(Pixel coordinate grounding data)
-*-

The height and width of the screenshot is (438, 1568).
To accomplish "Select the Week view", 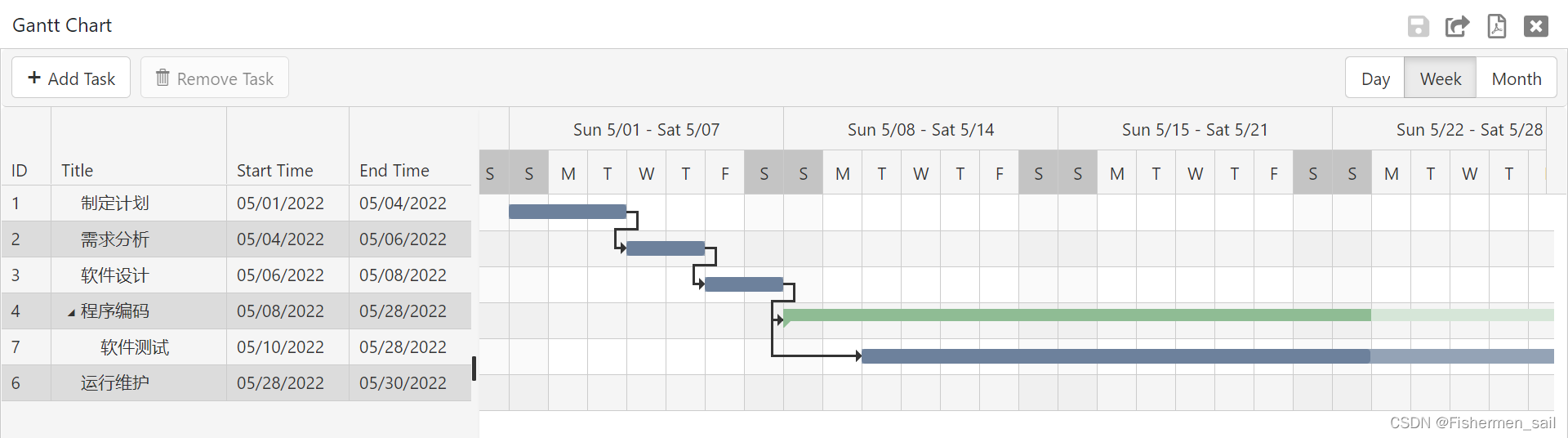I will [x=1440, y=78].
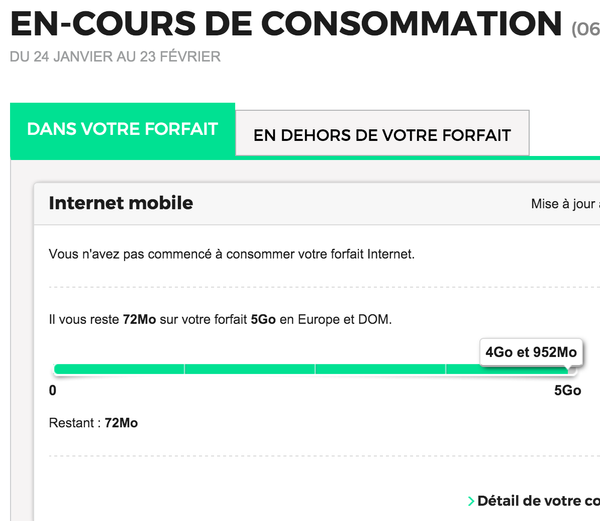The height and width of the screenshot is (521, 600).
Task: Click the 4Go et 952Mo tooltip bubble
Action: tap(530, 352)
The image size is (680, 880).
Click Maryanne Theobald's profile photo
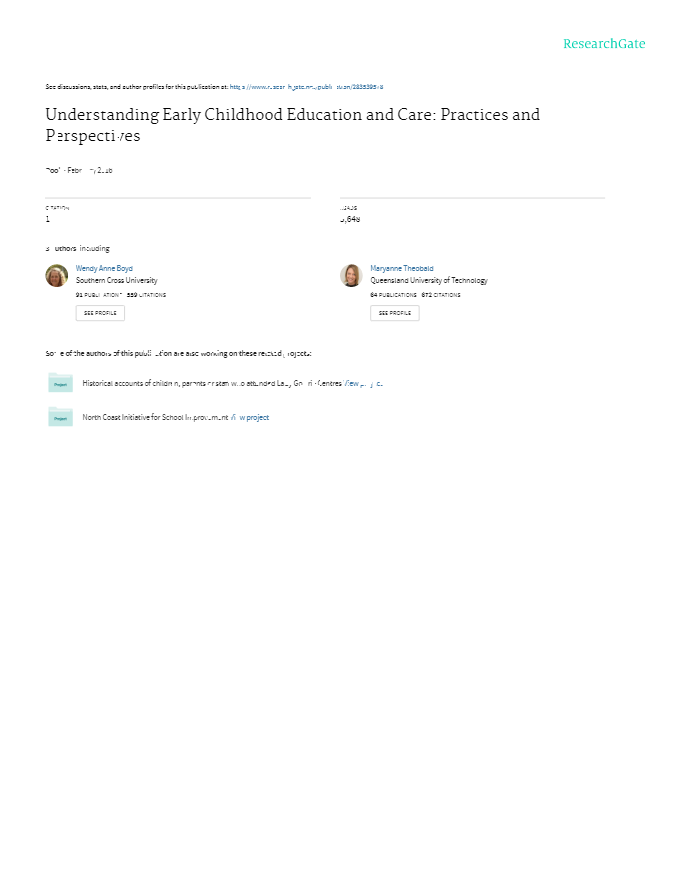351,276
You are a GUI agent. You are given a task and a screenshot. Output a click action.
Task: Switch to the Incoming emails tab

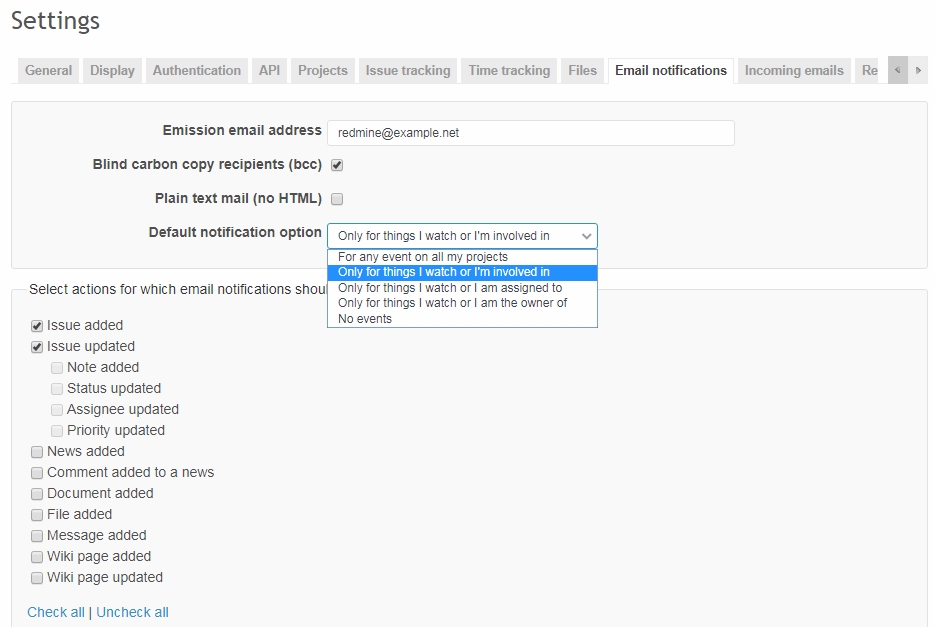click(x=793, y=70)
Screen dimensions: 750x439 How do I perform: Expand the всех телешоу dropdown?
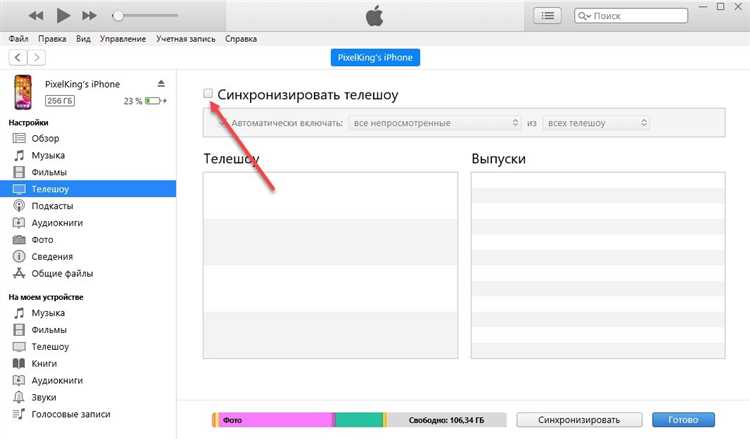[597, 123]
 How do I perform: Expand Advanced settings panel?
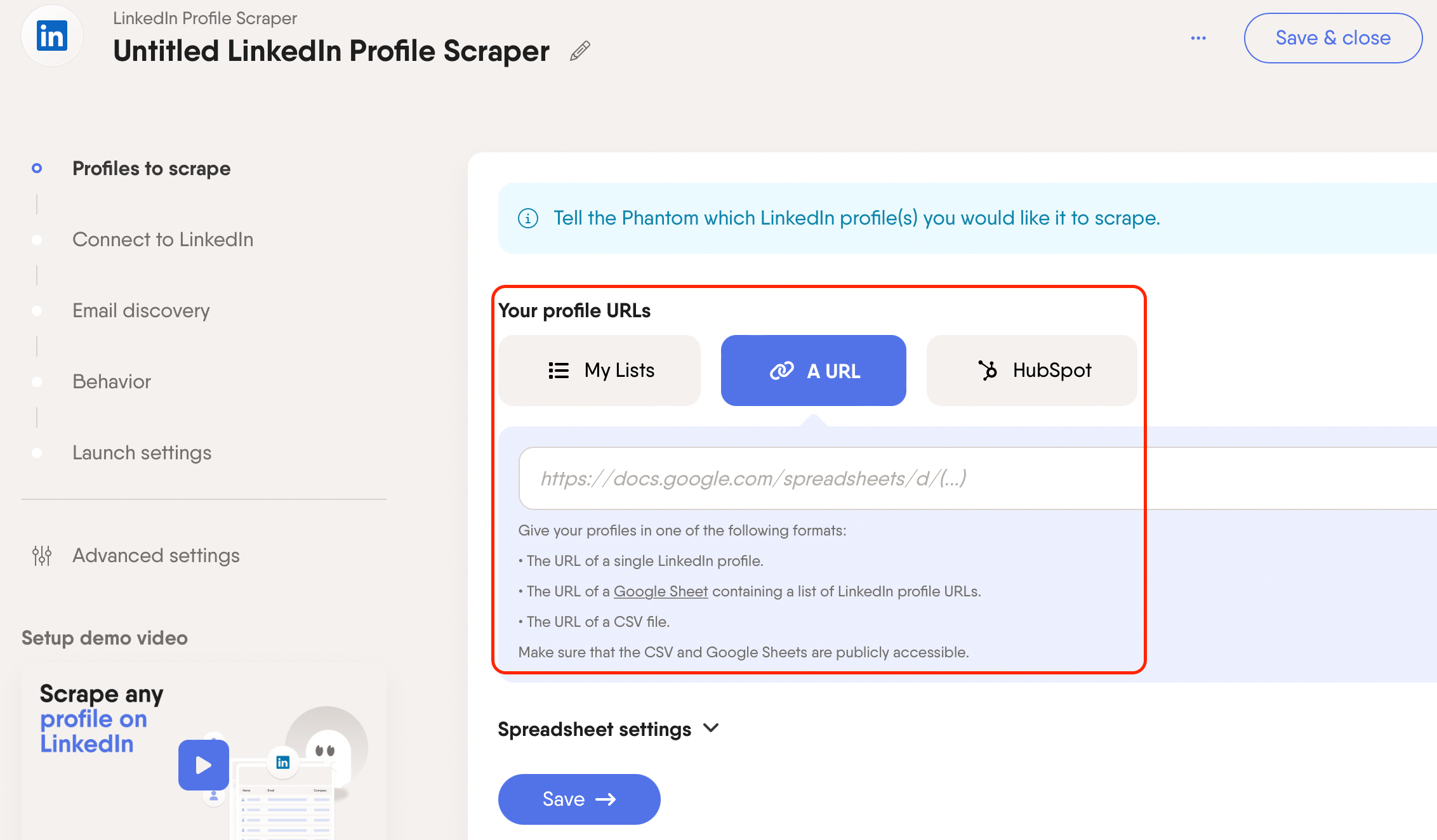156,555

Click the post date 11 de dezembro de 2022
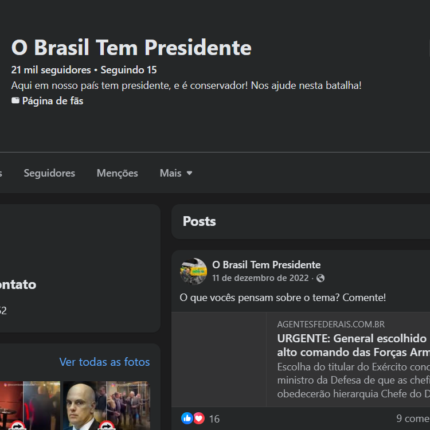260,278
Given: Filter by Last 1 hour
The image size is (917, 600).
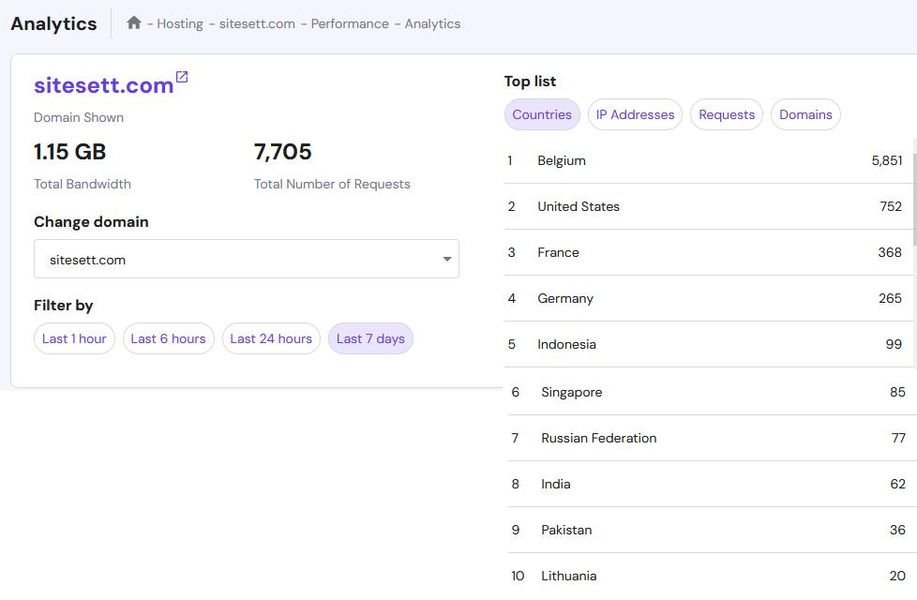Looking at the screenshot, I should (74, 339).
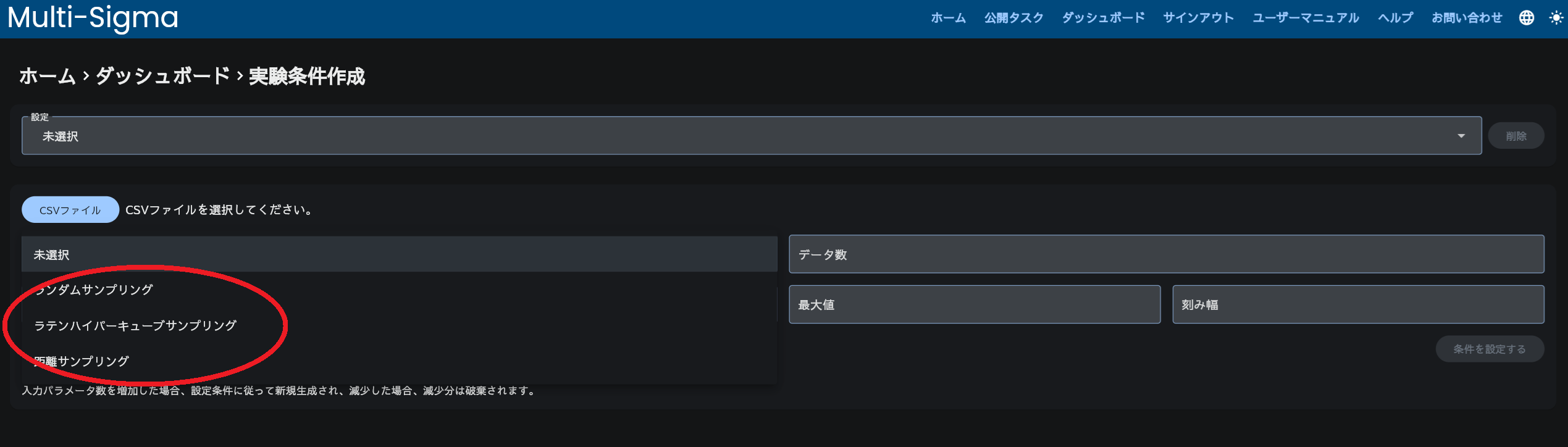Focus the データ数 input field

pyautogui.click(x=1166, y=254)
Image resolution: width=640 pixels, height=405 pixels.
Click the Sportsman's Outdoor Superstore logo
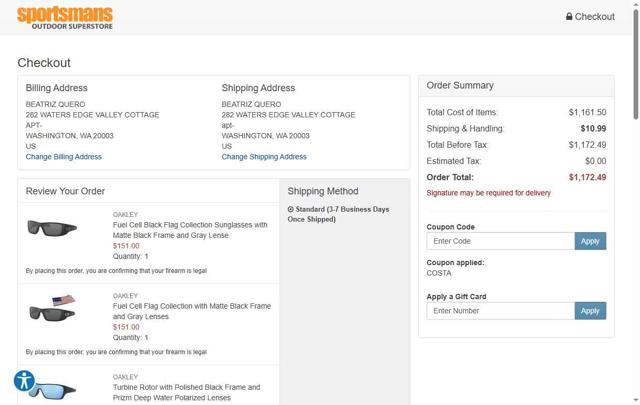click(x=65, y=17)
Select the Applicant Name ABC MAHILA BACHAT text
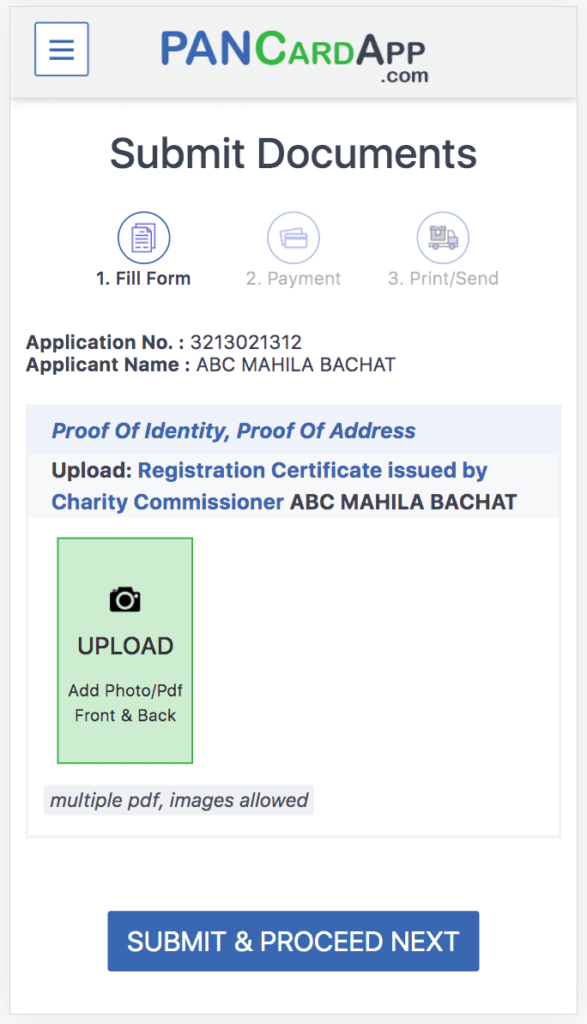587x1024 pixels. point(211,364)
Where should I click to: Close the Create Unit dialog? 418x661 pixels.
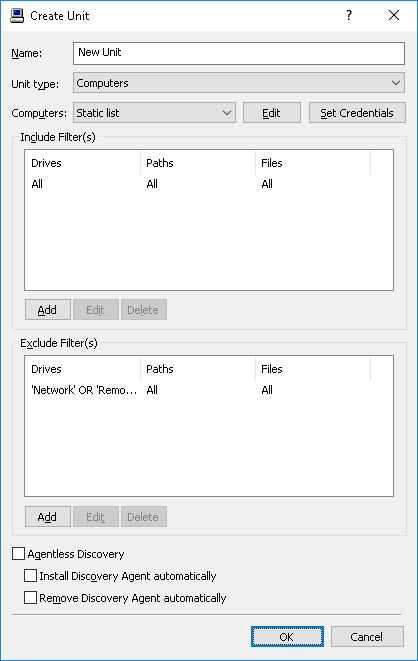click(x=394, y=16)
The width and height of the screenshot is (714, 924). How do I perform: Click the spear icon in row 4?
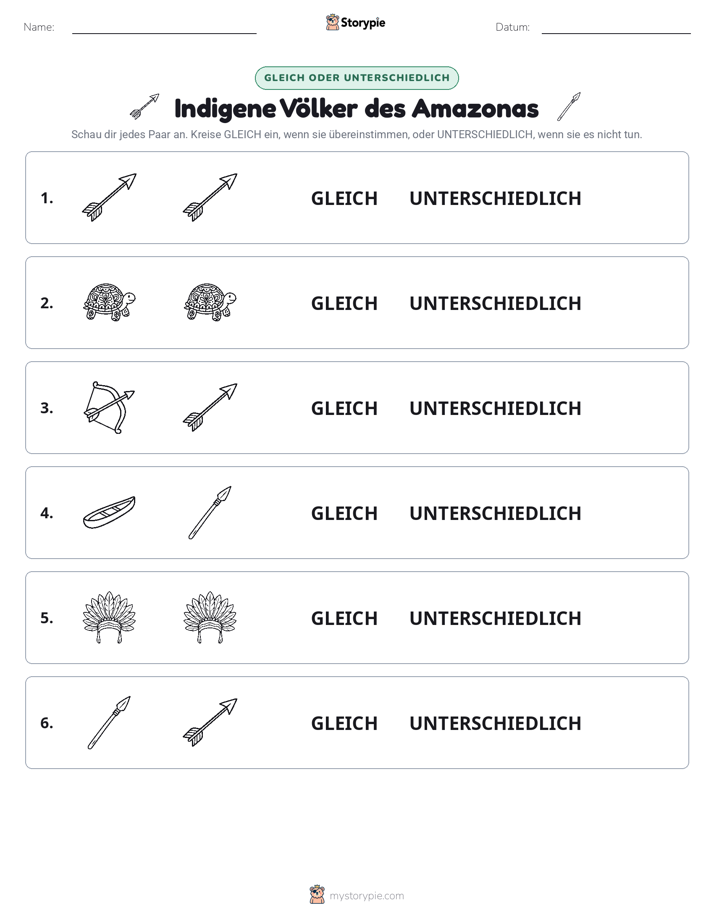tap(210, 512)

-*-

# WHAT YOU HAVE TO DO:
Reproduce exactly, and only, the part of the entries above that runs from the line with "Given: Filter by Last 1 hour" to the last line, both included. Pictures stay out.

# FINISHED EXERCISE:
Given: Filter by Last 1 hour
The image size is (917, 600).
Looking at the screenshot, I should (74, 339).
Focus the データ数 input field

pyautogui.click(x=1166, y=254)
Image resolution: width=640 pixels, height=405 pixels.
Click the Sportsman's Outdoor Superstore logo
click(x=65, y=17)
Select the Applicant Name ABC MAHILA BACHAT text
587x1024 pixels. point(211,364)
Where should I click to: Close the Create Unit dialog? 418x661 pixels.
click(x=394, y=16)
The width and height of the screenshot is (714, 924). How do I perform: Click the spear icon in row 4?
tap(210, 512)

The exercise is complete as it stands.